## Start GIVEN DATA

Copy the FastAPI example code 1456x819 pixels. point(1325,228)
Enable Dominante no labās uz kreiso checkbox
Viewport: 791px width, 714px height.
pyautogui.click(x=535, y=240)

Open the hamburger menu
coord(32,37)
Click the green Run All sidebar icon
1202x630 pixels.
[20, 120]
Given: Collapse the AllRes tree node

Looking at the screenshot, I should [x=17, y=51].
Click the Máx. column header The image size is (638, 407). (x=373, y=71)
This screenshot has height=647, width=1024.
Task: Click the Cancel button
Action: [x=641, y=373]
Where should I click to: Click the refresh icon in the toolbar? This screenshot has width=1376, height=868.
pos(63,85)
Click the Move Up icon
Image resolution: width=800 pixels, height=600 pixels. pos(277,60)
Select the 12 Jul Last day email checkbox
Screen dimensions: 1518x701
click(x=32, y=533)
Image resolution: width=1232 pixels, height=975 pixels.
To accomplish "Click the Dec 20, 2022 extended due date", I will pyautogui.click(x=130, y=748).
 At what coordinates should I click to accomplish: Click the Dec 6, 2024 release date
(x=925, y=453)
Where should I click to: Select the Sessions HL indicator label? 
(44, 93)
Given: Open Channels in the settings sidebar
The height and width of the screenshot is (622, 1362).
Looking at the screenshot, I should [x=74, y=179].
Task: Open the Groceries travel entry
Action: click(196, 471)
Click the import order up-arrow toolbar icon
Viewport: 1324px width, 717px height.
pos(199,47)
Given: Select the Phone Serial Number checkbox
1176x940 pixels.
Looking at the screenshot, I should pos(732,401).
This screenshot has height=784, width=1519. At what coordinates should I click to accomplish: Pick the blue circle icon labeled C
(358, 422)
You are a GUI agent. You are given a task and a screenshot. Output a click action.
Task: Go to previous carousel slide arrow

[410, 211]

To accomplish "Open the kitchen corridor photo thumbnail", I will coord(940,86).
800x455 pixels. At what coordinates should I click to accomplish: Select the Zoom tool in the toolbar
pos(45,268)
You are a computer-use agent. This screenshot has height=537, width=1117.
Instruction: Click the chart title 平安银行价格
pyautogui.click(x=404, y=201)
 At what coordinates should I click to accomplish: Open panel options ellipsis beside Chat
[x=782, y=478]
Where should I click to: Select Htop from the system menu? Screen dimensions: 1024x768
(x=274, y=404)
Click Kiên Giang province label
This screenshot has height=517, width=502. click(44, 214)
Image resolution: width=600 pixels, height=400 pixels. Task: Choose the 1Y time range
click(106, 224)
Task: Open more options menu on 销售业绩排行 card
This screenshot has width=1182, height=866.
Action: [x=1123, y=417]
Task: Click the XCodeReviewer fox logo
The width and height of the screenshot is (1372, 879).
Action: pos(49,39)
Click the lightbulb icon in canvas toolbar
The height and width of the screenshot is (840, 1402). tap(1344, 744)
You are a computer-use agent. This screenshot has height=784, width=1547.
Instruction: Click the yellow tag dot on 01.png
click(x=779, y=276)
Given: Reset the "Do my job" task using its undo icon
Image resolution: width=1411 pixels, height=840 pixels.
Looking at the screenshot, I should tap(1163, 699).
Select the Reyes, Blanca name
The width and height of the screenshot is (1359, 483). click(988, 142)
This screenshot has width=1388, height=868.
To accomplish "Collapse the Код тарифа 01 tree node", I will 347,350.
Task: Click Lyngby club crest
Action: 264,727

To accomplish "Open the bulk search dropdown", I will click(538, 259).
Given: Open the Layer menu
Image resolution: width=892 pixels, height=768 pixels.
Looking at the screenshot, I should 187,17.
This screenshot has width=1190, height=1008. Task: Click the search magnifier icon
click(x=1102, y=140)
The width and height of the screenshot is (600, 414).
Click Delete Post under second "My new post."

## End GIVEN DATA

• **EXERCISE DIRECTIONS**
Transcribe all of the lines above without changing anything.

• **FINAL ANSWER**
Copy the FastAPI example code 1456x819 pixels. point(1325,228)
Enable Dominante no labās uz kreiso checkbox
Viewport: 791px width, 714px height.
pyautogui.click(x=535, y=240)

Open the hamburger menu
coord(32,37)
Click the green Run All sidebar icon
1202x630 pixels.
[20, 120]
Given: Collapse the AllRes tree node

Looking at the screenshot, I should [x=17, y=51].
Click the Máx. column header The image size is (638, 407). (x=373, y=71)
This screenshot has height=647, width=1024.
Task: Click the Cancel button
Action: [x=641, y=373]
Where should I click to: Click the refresh icon in the toolbar? This screenshot has width=1376, height=868.
pos(63,85)
Click the Move Up icon
Image resolution: width=800 pixels, height=600 pixels. pos(277,60)
Select the 12 Jul Last day email checkbox
Screen dimensions: 1518x701
click(x=32, y=533)
Image resolution: width=1232 pixels, height=975 pixels.
To accomplish "Click the Dec 20, 2022 extended due date", I will pyautogui.click(x=130, y=748).
 At what coordinates should I click to accomplish: Click the Dec 6, 2024 release date
(x=925, y=453)
Where should I click to: Select the Sessions HL indicator label? 
(44, 93)
Given: Open Channels in the settings sidebar
The height and width of the screenshot is (622, 1362).
Looking at the screenshot, I should [x=74, y=179].
Task: Open the Groceries travel entry
Action: click(196, 471)
Click the import order up-arrow toolbar icon
Viewport: 1324px width, 717px height.
pos(199,47)
Given: Select the Phone Serial Number checkbox
1176x940 pixels.
Looking at the screenshot, I should pos(732,401).
This screenshot has height=784, width=1519. At what coordinates should I click to accomplish: Pick the blue circle icon labeled C
(358, 422)
You are a GUI agent. You are given a task and a screenshot. Output a click action.
Task: Go to previous carousel slide arrow

[410, 211]

To accomplish "Open the kitchen corridor photo thumbnail", I will coord(940,86).
800x455 pixels. At what coordinates should I click to accomplish: Select the Zoom tool in the toolbar
pos(45,268)
You are a computer-use agent. This screenshot has height=537, width=1117.
Instruction: Click the chart title 平安银行价格
pyautogui.click(x=404, y=201)
 At what coordinates should I click to accomplish: Open panel options ellipsis beside Chat
[x=782, y=478]
Where should I click to: Select Htop from the system menu? Screen dimensions: 1024x768
(x=274, y=404)
Click Kiên Giang province label
This screenshot has height=517, width=502. click(44, 214)
Image resolution: width=600 pixels, height=400 pixels. Task: Choose the 1Y time range
click(106, 224)
Task: Open more options menu on 销售业绩排行 card
This screenshot has width=1182, height=866.
Action: [x=1123, y=417]
Task: Click the XCodeReviewer fox logo
The width and height of the screenshot is (1372, 879).
Action: pos(49,39)
Click the lightbulb icon in canvas toolbar
The height and width of the screenshot is (840, 1402). tap(1344, 744)
You are a computer-use agent. This screenshot has height=784, width=1547.
Instruction: Click the yellow tag dot on 01.png
click(x=779, y=276)
Given: Reset the "Do my job" task using its undo icon
Image resolution: width=1411 pixels, height=840 pixels.
Looking at the screenshot, I should tap(1163, 699).
Select the Reyes, Blanca name
The width and height of the screenshot is (1359, 483). click(988, 142)
This screenshot has width=1388, height=868.
To accomplish "Collapse the Код тарифа 01 tree node", I will 347,350.
Task: Click Lyngby club crest
Action: 264,727

To accomplish "Open the bulk search dropdown", I will click(538, 259).
Given: Open the Layer menu
Image resolution: width=892 pixels, height=768 pixels.
Looking at the screenshot, I should 187,17.
This screenshot has width=1190, height=1008. Task: Click the search magnifier icon
click(x=1102, y=140)
The width and height of the screenshot is (600, 414).
Click Delete Post under second "My new post."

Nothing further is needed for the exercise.